The two-volume Supplement to the Third Edition of the Encyclopaedia Britannica first appeared in 1801. It was reprinted in 1803 with minor revisions. In both versions, the articles are ordered alphabetically and the volumes contain about 800 pages each.

Robison continued to as a contributor to the Supplement. In the preface, he is credited with nineteen articles, mostly on the subject of physics and engineering, and he ended up being the author of six of the eleven treatises in the Supplement. So important was Robison's role that Gleig had come to consider him a co-editor by 1801. The two men bonded, in particular, over their hatred for the Jacobites and the French revolution, which notably emerged in the article "Guillotine" and its unsettling illustration.

A new treatise on "Chemistry," 193 pages in length, was written by Thomas Thomson of Edinburgh. It was meant to supplant the even longer treatise in the main encyclopedia, written by Tytler and featuring a number of idiosyncratic ideas. Unlike most Britons, Thomson recognized the existence of an eighteenth-century chemical "revolution," and he used the newly invented French nomenclature throughout his treatise. He also wrote the treatises Mineralogy" and "Substances" for the Supplement. Thomson went on to write the treatise "Chemistry" for the seventh edition of Britannica, forty years later.

Gleig, Robison, and Thomson, the main writers on scientific subjects in the Supplement, shared several assumptions.

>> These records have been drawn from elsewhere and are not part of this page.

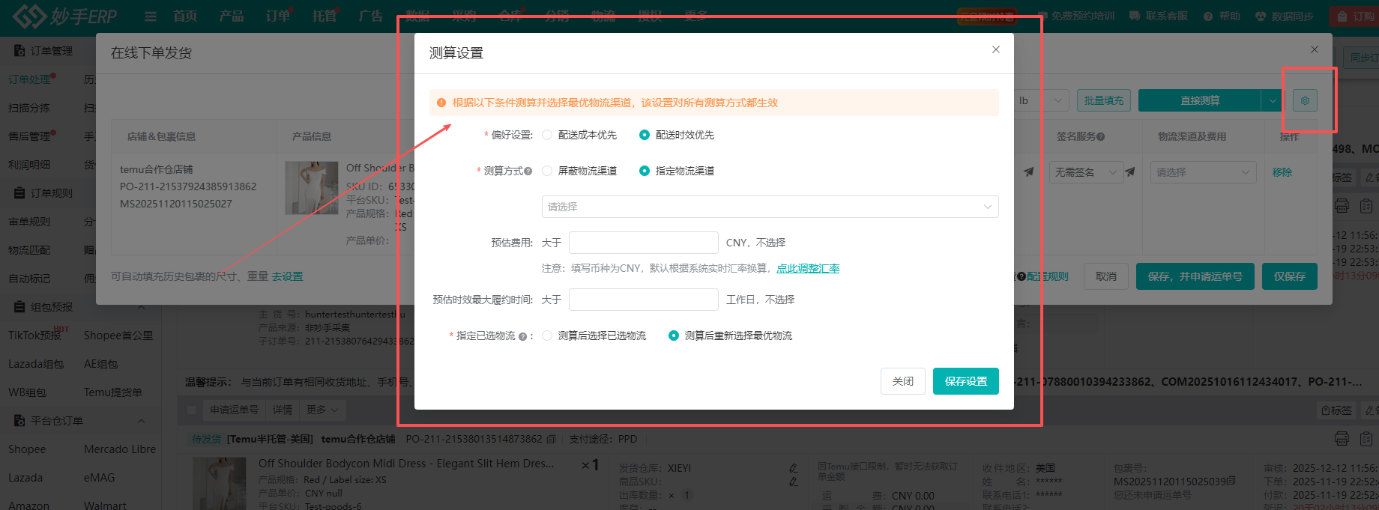Viewport: 1379px width, 510px height.
Task: Click the 预估费用 amount input field
Action: pos(643,243)
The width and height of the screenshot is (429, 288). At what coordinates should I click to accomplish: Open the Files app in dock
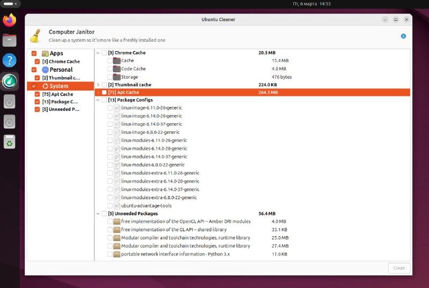[x=9, y=40]
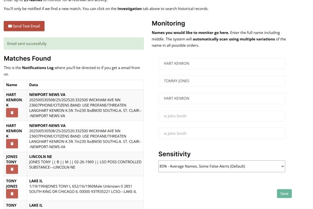Click the TOMMY JONES name field

(x=222, y=81)
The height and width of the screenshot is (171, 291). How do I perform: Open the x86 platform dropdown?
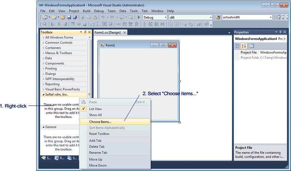(x=211, y=18)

First, they rejected Tytler's treatment of science elsewhere in the third edition and sought to replace it. Second, they all presented science as concrete and practical. Third, they all thought of Isaac Newton's law of attraction in a general way, invoking it to explain other things besides gravitation.

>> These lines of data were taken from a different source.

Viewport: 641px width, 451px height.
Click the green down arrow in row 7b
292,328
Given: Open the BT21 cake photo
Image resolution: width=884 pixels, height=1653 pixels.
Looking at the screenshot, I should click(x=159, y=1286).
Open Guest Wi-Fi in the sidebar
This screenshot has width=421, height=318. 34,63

One widespread convention among contemporary encyclopedias was to delay any biographies until after a subject died. Accordingly, most of the roughly 160 biographical entries in the Supplement were devoted to individuals who had died during or after the publication of the third edition, including George Washington. The longest biographical entry, at fifteen pages, was on the Jesuit natural philosopher Roger Joseph Boscovich.

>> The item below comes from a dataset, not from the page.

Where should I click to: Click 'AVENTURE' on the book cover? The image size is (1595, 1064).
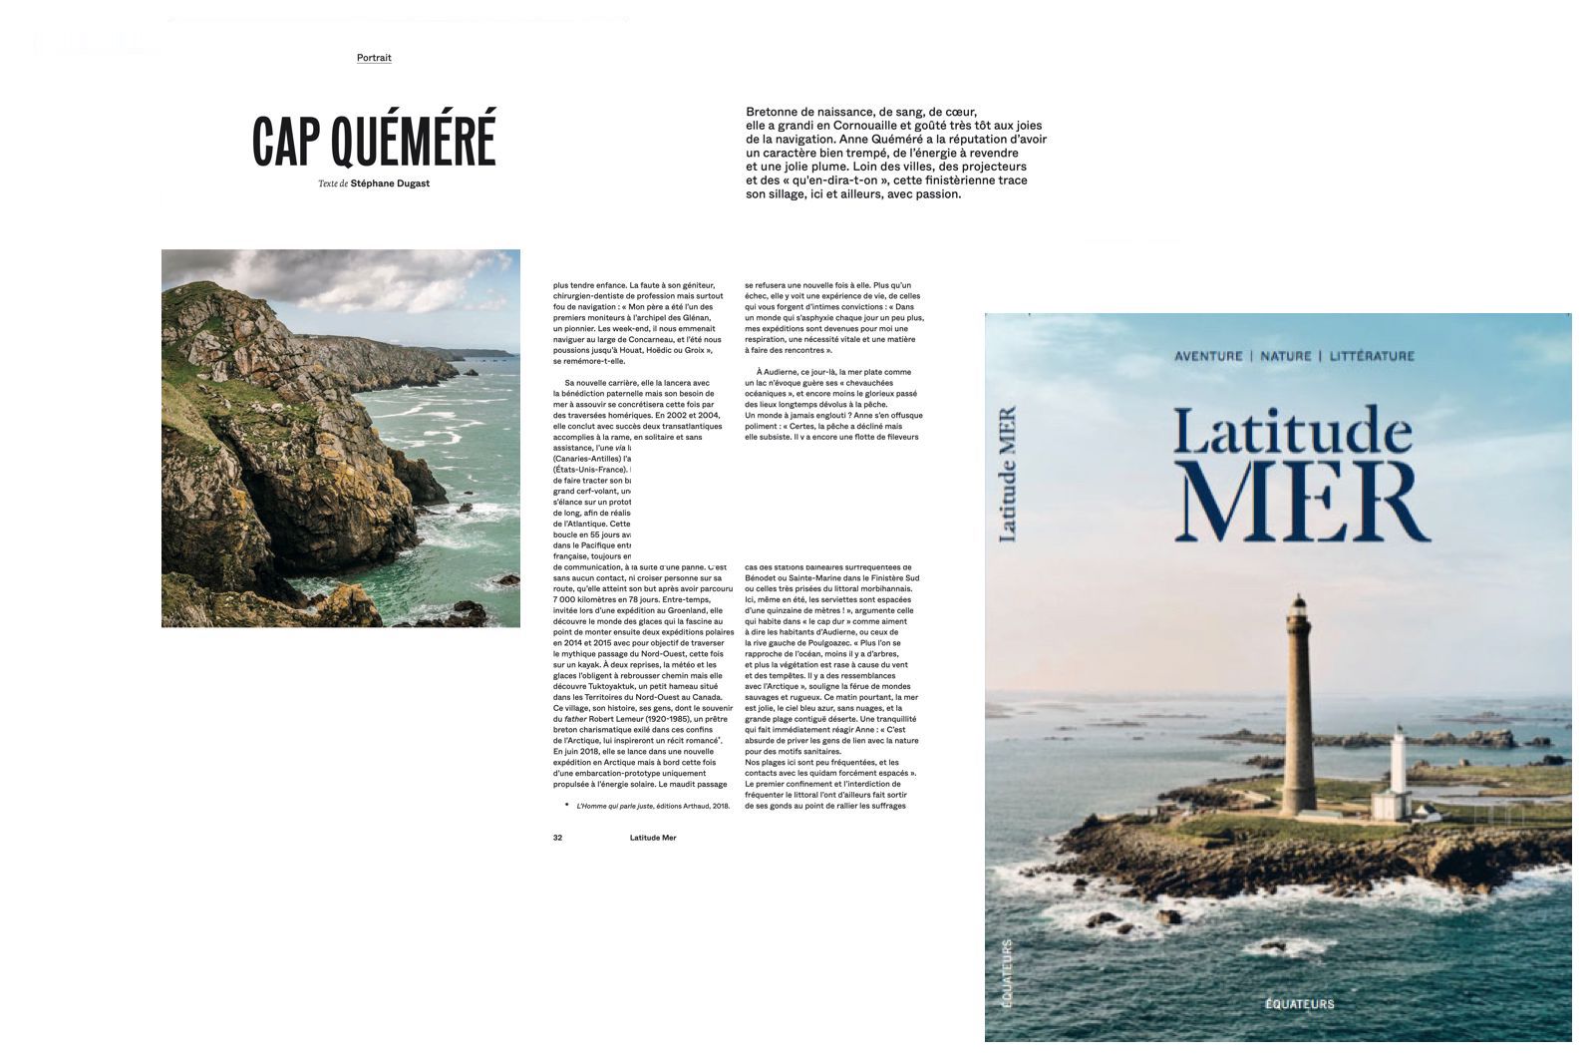pos(1208,356)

The two volumes of the Supplement contain fifty copperplates, none of them produced by Bell. Bonar retained sole ownership of the copyright to the Supplement. In the fourth edition of the Britannica, which Bell launched in 1801, perhaps out of "spiteful competition" with his alienated son-in-law Bonar, none of the material from the Supplement could be used in a direct way, as Bell did not have the copyright. Bell died in 1809, and the fourth edition was completed the next year. Upon his death, one of major distributors of the Britannica, Archibald Constable, bought the rights to the Britannica as well as Bonar's rights to the Supplement by making him a partial owner.

==Sales and influence==
In Edinburgh, 10,000 or 13,000 sets were printed, according to Robert Kerr and Archibald Constable, respectively. In addition, several thousand sets of the Supplement to the Third Edition were probably sold as well as several hundred copies of Dobson's re-edition and more than a thousand of Moore's. These sales far outdid those of the first and second editions, and the third edition earned Bell and Macfarquhar a net profit of 42,000 pounds in addition to their stipends for printing and engraving.

Just as importantly, the third edition of the Britannica was the first one to be a resounding critical success. In this sense, it established the Britannica as an authoritative work of reference for much of the next two centuries. It also became strongly associated with Britishness, in part because of its sometimes patriotic and anti-French tenor. One anecdote has it that in 1797, Fath Ali Shah was given a complete set of the third edition, which he "immediately sat down to read [...] from cover to cover, from beginning to end," after which he extended his royal title to include "Most Formidable Lord and Master of the Encyclopædia Britannica." This is probably fictional, for, among other things, Fath Ali Shah was only starting to familiarize himself with things British in 1799. Yet the third edition traveled abroad, and it was loaned by a British military officer to the Burmese king Baba Sheen.